Characterization of human MSCs. A. The expression of human MSC specific CD markers was analyzed by flow cytometry. BD Stemflow™ human MSC Analysis Kit was used to analyze MSC-specific surface markers (CD 44, CD73, CD90, CD105, CD11b, CD19, CD34, CD45, and HLA-DR). B. Tri-lineage differentiation (from left to right: osteocyte, chondrocyte, and adipocyte) was performed to show the differentiation potency of human MSC. C. The karyotype of human MSC was analyzed to ensure the chromosome stability of human MSC after in vitro expansion.

Animal model

Our study was approved by the Animal Care and Use Committee at Taipei Medical University (LAC-2014-0147). Time-dated pregnant Sprague-Dawley rats were housed in individual cages with 12-h light-dark cycles. Laboratory food and water were available ad libitum. The rats received LPS treatment that consisted of an intraperitoneal injection of LPS (0.5 mg/kg) from Escherichia coli serotype 0111:B4 (Sigma-Aldrich; St. Louis, MO, USA) in normal saline (NS) on Gestation Days 20 and 21. The rat dams were allowed to deliver vaginally at term. Within 12 h of birth, litters were pooled and randomly redistributed to the newly delivered mothers, and the pups were then randomly assigned to room air (RA) or oxygen-enriched atmosphere (O₂) treatment. The pups in O₂ treatment subgroups were reared in an atmosphere containing 85% O₂ from Postnatal Days 1 to 14. The pups in RA control subgroups were reared in normal RA for 14 days. To avoid oxygen toxicity in the nursing mothers, they were rotated between the O₂ treatment and RA control litters every 24 h. An oxygen-rich atmosphere was maintained in a transparent 40×50×60-cm plexiglass chamber receiving O₂ continuously at 4 L/min. Oxygen levels were monitored using a ProOx P110 monitor (BioSpherix; Redfield, NY, USA).

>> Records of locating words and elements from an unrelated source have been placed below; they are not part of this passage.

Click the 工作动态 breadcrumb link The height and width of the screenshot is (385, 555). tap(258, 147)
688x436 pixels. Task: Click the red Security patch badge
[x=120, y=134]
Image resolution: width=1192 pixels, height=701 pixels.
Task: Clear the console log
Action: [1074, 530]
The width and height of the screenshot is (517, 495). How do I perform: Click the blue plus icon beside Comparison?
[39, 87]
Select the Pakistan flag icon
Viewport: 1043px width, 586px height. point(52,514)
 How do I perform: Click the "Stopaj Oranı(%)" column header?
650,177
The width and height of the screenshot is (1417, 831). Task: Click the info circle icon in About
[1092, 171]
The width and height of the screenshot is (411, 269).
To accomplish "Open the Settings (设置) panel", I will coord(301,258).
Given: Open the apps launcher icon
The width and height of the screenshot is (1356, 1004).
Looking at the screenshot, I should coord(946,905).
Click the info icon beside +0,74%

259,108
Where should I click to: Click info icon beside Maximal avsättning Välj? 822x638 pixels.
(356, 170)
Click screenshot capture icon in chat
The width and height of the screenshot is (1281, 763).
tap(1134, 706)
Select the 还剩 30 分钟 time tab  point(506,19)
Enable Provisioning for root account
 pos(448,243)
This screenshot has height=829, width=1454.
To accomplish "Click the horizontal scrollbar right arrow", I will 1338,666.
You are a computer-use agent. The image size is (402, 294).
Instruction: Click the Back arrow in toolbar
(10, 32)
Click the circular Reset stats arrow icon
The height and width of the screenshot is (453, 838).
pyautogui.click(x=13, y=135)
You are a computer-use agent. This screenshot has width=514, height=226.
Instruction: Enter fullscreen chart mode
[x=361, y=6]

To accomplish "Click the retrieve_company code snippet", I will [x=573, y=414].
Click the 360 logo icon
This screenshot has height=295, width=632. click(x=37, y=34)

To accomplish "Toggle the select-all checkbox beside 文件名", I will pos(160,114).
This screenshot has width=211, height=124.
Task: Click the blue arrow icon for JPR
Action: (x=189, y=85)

Transplantation of human MSCs

Human MSCs (3×10⁵ cells and 1×10⁶ cells) in 0.03 ml of NS were administered intratracheally on Postnatal Day 5. For intratracheal transplantation, the rats were anesthetized with 1% isoflurane (Halocarbon Laboratories; River Edge, NJ, USA) and restrained on a board at a fixed angle. MSCs were administered into the trachea through a 30-gauge needle syringe. After the procedure, the animals were allowed to recover from anesthesia and were returned to their mothers. We obtained six study groups as follows: LPS+RA+NS, LPS+RA+MSC (3×10⁵ cells), LPS+O₂+NS, LPS+O₂+MSC (3×10⁵ cells), LPS +RA+MSC (1×10⁶ cells), and LPS+O₂+MSC (1×10⁶ cells).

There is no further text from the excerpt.